Member of Parliament for Tanna
- In office 27 May 2013 – 22 October 2015
- Preceded by: Harry Iauko
- Succeeded by: to be determined
- Majority: 10.7 %

Personal details
- Born: 16 May 1986 (age 39)
- Party: Iauko Group (until October 2013) Vanua'aku Pati (from October 2013)

= Pascal Iauko =

Vanuatuan politician (born 1986)

Harry Pascal Sebastien Iauko, born 16 May 1986, is a Vanuatuan politician.

==Career==
He entered politics at an unexpectedly young age, following the death of his father Harry Iauko, MP for Tanna and Minister for Infrastructure, Public Utilities and Public Service in Prime Minister Sato Kilman's government, on 10 December 2012. Harry Iauko's death led to a by-election for his seat in Parliament. By the time the election was held on May 27, the Kilman government had lost its majority in Parliament and resigned; Moana Carcasses (of the Green Confederation) was the new Prime Minister, leading a broad coalition government. In the by-election, Pascal Iauko stood as the candidate of the Iauko Group, a small political movement which had been headed by his father, after his break-away from the Vanua'aku Pati. Parties within the Opposition coalition tacitly endorsed him and did not stand against him, while the main parties within the coalition government each stood a candidate. Thus, "the seat was contested by almost a united opposition against a divided government side". Iauko's youth and "quiet demeanour" were commented upon, but he was also endorsed by local elders.

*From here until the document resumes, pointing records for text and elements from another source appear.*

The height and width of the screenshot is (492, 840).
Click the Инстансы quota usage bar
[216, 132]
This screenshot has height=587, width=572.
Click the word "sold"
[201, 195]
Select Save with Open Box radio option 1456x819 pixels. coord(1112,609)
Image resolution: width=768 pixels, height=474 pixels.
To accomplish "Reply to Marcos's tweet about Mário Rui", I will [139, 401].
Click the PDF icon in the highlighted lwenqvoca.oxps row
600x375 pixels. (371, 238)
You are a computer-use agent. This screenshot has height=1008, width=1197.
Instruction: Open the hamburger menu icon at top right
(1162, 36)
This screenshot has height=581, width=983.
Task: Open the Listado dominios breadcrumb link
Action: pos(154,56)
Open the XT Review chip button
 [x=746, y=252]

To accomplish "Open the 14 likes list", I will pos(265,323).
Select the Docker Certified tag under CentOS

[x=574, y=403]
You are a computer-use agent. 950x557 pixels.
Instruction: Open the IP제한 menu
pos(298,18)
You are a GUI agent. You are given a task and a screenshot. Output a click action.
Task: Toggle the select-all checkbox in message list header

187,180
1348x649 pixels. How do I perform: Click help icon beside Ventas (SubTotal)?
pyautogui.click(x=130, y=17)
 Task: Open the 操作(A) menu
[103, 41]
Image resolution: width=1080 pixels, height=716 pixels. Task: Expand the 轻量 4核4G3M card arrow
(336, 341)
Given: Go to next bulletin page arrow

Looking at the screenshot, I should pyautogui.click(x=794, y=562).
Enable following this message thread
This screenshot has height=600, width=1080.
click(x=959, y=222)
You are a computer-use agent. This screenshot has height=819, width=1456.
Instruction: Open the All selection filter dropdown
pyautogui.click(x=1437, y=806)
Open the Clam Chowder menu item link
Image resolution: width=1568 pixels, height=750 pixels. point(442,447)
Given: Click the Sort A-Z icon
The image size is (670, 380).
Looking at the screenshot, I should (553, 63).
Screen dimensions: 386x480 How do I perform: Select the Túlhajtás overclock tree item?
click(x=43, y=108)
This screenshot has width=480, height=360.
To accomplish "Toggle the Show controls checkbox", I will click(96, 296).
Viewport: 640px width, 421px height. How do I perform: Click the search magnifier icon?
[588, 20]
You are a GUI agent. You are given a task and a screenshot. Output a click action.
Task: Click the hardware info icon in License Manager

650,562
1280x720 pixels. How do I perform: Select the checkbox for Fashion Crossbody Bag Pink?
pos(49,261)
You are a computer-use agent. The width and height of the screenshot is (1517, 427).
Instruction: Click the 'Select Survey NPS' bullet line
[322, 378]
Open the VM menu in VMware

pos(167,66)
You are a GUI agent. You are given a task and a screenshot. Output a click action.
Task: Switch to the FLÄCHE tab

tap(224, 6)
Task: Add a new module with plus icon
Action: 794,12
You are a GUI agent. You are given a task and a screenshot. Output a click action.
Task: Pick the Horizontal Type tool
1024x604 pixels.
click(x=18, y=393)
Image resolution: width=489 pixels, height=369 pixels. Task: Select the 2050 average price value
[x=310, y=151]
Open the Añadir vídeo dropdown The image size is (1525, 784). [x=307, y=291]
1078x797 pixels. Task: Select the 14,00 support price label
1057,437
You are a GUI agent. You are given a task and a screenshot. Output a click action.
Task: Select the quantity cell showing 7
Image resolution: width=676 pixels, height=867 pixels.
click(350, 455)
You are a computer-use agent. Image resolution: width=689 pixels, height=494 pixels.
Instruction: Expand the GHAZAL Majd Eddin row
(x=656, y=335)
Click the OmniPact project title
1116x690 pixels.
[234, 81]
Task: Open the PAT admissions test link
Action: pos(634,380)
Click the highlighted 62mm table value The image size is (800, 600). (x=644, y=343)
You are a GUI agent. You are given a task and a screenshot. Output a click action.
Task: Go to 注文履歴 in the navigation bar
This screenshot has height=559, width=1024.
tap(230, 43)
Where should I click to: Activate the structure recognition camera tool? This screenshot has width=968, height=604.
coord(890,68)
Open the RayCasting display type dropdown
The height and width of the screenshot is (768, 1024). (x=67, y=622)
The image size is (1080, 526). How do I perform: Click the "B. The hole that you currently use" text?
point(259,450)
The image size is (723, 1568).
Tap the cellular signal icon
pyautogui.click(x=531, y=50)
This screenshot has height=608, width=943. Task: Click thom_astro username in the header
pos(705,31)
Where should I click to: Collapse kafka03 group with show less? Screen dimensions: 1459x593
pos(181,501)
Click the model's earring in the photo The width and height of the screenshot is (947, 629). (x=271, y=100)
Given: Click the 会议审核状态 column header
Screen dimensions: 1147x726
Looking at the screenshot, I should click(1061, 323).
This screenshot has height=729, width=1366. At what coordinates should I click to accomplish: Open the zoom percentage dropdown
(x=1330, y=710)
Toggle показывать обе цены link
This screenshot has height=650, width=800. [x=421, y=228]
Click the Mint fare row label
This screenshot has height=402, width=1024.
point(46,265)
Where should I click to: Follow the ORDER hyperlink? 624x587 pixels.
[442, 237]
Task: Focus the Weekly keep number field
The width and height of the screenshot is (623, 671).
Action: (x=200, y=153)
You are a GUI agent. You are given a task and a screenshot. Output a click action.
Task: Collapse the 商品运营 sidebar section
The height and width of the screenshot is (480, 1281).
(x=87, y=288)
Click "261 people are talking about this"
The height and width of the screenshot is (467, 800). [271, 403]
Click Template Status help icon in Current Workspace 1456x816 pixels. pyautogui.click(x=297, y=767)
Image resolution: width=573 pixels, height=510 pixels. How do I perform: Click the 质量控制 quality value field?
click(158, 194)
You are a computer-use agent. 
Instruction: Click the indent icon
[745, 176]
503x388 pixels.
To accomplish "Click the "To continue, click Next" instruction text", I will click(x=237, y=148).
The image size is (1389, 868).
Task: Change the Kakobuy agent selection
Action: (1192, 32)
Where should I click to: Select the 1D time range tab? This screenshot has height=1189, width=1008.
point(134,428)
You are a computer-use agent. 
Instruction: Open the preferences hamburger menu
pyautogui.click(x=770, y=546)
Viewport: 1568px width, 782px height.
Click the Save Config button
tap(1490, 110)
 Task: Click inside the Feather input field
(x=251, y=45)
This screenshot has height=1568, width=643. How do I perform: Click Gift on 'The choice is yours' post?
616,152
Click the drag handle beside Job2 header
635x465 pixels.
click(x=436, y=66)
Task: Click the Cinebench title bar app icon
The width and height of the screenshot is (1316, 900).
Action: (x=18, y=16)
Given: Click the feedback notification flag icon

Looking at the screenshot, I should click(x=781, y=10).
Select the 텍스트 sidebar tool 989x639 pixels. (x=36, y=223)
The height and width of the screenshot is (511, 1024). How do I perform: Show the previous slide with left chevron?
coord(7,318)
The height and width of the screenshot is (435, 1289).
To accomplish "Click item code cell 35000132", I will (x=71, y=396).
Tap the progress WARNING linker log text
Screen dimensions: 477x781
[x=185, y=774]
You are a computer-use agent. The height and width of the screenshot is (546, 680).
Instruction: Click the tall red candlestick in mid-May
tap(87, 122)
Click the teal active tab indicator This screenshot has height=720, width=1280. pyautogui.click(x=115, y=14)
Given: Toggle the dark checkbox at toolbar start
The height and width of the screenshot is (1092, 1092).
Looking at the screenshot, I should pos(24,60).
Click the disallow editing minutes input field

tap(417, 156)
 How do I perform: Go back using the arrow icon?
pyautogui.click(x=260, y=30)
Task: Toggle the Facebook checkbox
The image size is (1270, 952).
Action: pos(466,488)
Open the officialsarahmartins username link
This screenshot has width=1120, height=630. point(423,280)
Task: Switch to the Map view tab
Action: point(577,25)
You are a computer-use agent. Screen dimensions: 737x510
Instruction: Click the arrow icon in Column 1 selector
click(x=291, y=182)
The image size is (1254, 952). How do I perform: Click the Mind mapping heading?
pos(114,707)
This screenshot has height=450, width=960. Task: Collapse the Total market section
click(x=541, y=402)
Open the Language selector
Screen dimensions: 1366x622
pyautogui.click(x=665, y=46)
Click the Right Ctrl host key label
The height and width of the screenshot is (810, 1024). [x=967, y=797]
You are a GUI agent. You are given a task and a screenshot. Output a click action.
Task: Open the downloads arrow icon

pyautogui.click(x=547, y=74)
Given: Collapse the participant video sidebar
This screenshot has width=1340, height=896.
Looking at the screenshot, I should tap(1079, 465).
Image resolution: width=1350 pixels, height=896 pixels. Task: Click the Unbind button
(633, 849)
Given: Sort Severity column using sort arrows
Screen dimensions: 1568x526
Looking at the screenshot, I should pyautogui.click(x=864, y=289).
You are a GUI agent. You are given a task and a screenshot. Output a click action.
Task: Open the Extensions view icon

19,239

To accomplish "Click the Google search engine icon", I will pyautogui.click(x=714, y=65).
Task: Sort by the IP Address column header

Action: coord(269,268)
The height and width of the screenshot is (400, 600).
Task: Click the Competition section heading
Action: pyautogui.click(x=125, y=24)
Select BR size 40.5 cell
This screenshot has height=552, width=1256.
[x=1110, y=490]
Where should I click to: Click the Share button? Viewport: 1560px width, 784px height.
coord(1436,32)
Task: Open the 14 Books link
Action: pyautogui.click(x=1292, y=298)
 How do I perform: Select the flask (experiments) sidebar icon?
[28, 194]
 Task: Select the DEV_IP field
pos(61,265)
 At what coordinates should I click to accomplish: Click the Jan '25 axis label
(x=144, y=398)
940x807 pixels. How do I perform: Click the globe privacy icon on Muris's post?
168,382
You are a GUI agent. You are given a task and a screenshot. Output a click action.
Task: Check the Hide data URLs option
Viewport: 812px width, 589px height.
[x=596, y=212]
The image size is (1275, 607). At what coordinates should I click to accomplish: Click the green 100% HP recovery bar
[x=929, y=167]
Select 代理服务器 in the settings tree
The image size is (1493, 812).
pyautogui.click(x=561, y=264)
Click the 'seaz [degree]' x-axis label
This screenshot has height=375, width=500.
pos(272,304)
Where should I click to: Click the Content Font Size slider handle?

His father, despite having been a highly controversial figure, convicted in 2011 for aiding and abetting intentional assault (having supervised the beating up of a journalist who had criticised him), had remained popular on Tanna, where there remained a strong tradition of handing on leadership positions to family members of deceased leaders. Pascal Iauko, at the age of just 27, was elected in a landslide victory, with the largest vote tally in the country's history. He secured 4,017 votes, a record, corresponding to 32% of the vote, with a record lead of 1,341 votes (10.7%) over his closest opponent, and joined the Opposition benches.

In October 2013, the Iauko Group, under the leadership of Tony Nari, merged back into the Vanua'aku Pati, and joined Prime Minister Carcasses' parliamentary majority. From then on, Pascal Iauko sat as a Vanua'aku Pati government backbencher.

==Conviction==
On 22 October 2015, he was found guilty of bribery, was sentenced to three years in prison, and lost his seat in Parliament.